DEVELOP YOUR HUMAN CAPITAL - WORLD BANK TELLS NIGERIA

The President of the World Bank, Jim Young Kim, has urged Nigeria and other African countries to be able to compete in the currently digitalized modern economy.
Speaking at the ongoing spring meetings of the International Monetary Fund (IMF) at the World Bank in Washington D.C., Mr. Kim warned that many of the low skilled jobs would soon be taken over by technology.
He noted that skill in technology could help some African countries leapfrog into finding ways in driving growth in African economy.
"When we say rates of childhood stunting over 30 percent, meaning these children their brains are simply not as well-developed as their non-stunted peers and that they learn less and will learn less in the future. We have good data on that," that World Bank boss declared.

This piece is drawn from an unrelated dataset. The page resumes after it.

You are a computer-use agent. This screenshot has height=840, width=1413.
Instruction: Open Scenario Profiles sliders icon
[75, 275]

He disclosed that when stunting rates are over 30 percent,  sometimes close to 50 percent of that group of young children will not be prepared to compete in the digital economy of the future world.

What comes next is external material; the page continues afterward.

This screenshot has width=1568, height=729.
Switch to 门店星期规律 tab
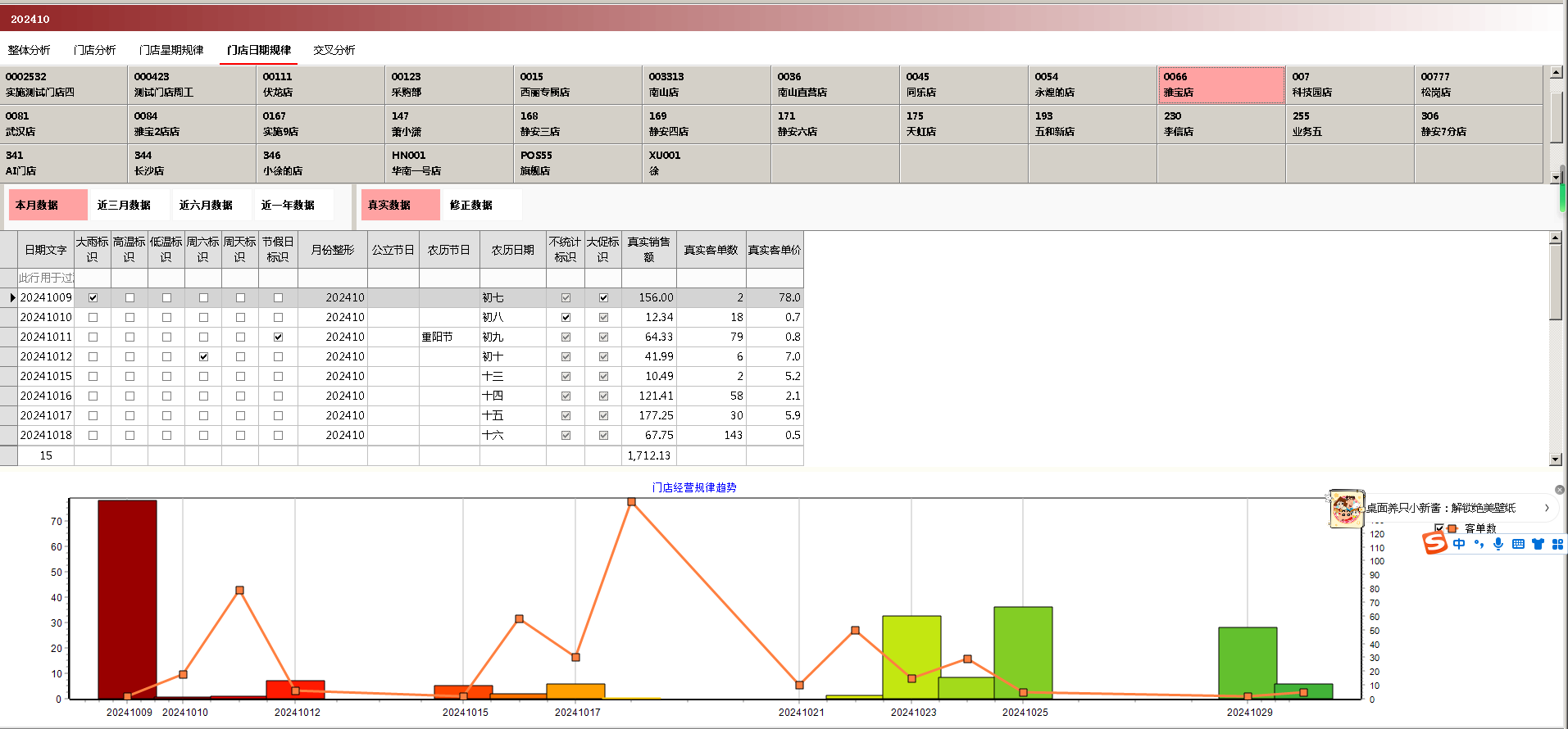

" Our sense is that as economies become more digitalized, relationship between health outcomes and educational outcomes is only going to get stronger over time," he explained.

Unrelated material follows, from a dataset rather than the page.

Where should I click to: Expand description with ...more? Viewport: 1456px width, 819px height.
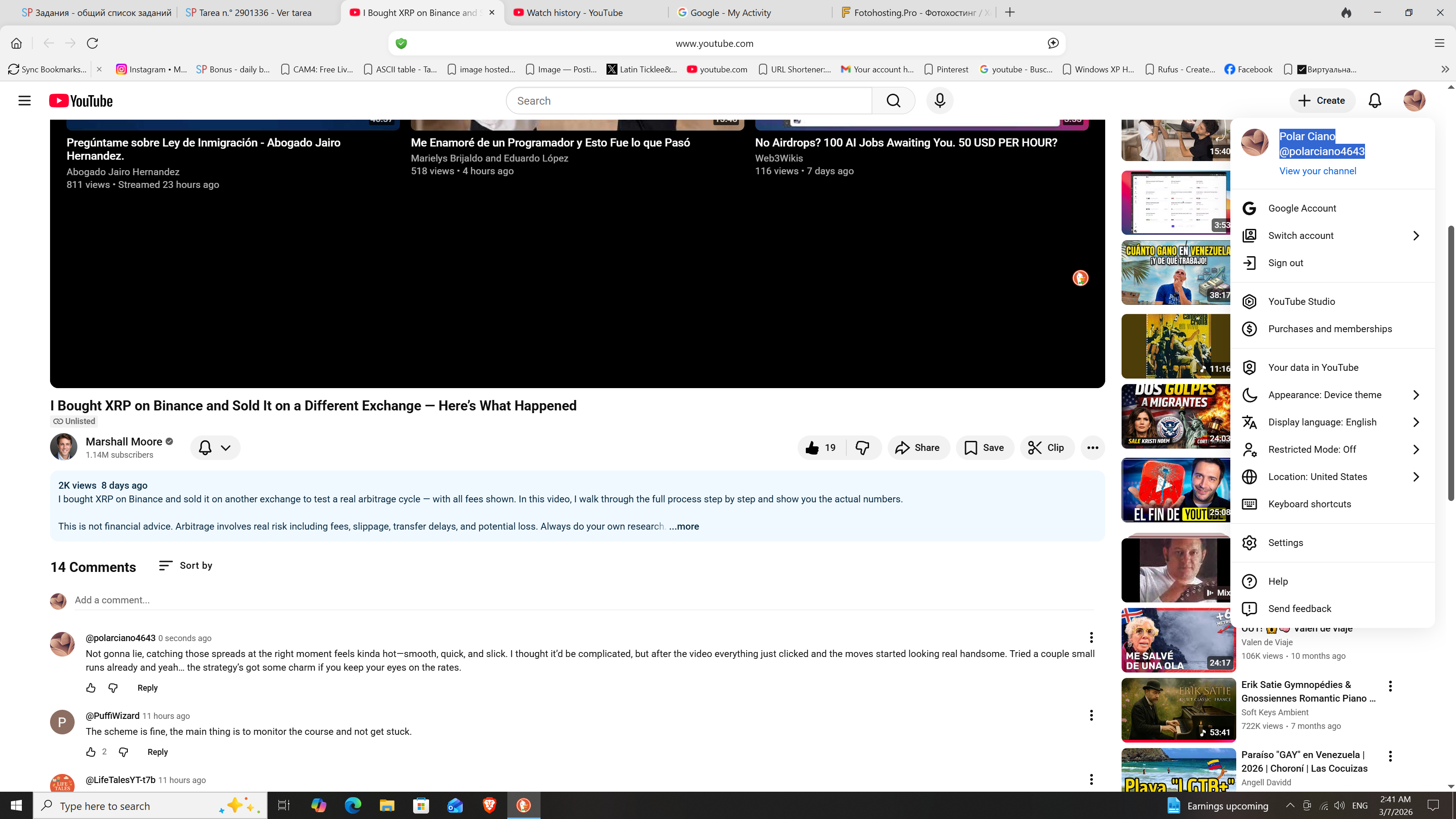(684, 526)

President Kim argues that many people understand the place of physical capital, infrastructure and investment, but not may understand the place of improved health and educational systems.
"It is time for all countries to really take  a hard look at how well they have invested in their own people because that is likely going to be the most important determinant of whether they will be able to keep up with economic growth."
It is not just for children, it's also skills programs for adults. The human capital agenda, I think, has been neglected for far long, and what we have shown in our system.
"Every African country has to look much more seriously at how it improves its own domestic resource mobilization. So in order words, they should be better at collecting taxes, you know, to just provide the basic services we think countries should collect at least 15 percent of GDP in taxes. Many countries don't reach that level".
The World Bank boss therefore called on African countries to remove fossil fuel subsidies that are often very repressive, and only help the rich more than they help the poor.
He also warned that tobacco taxes have proved effective at raising revenue and reducing smoking and money from it can be used to finance a lot of things.
" So there are so many things that can be done to help countries both invest in physical infrastructure and also invest in human capital, but it requires reform, and it requires courage," he submitted.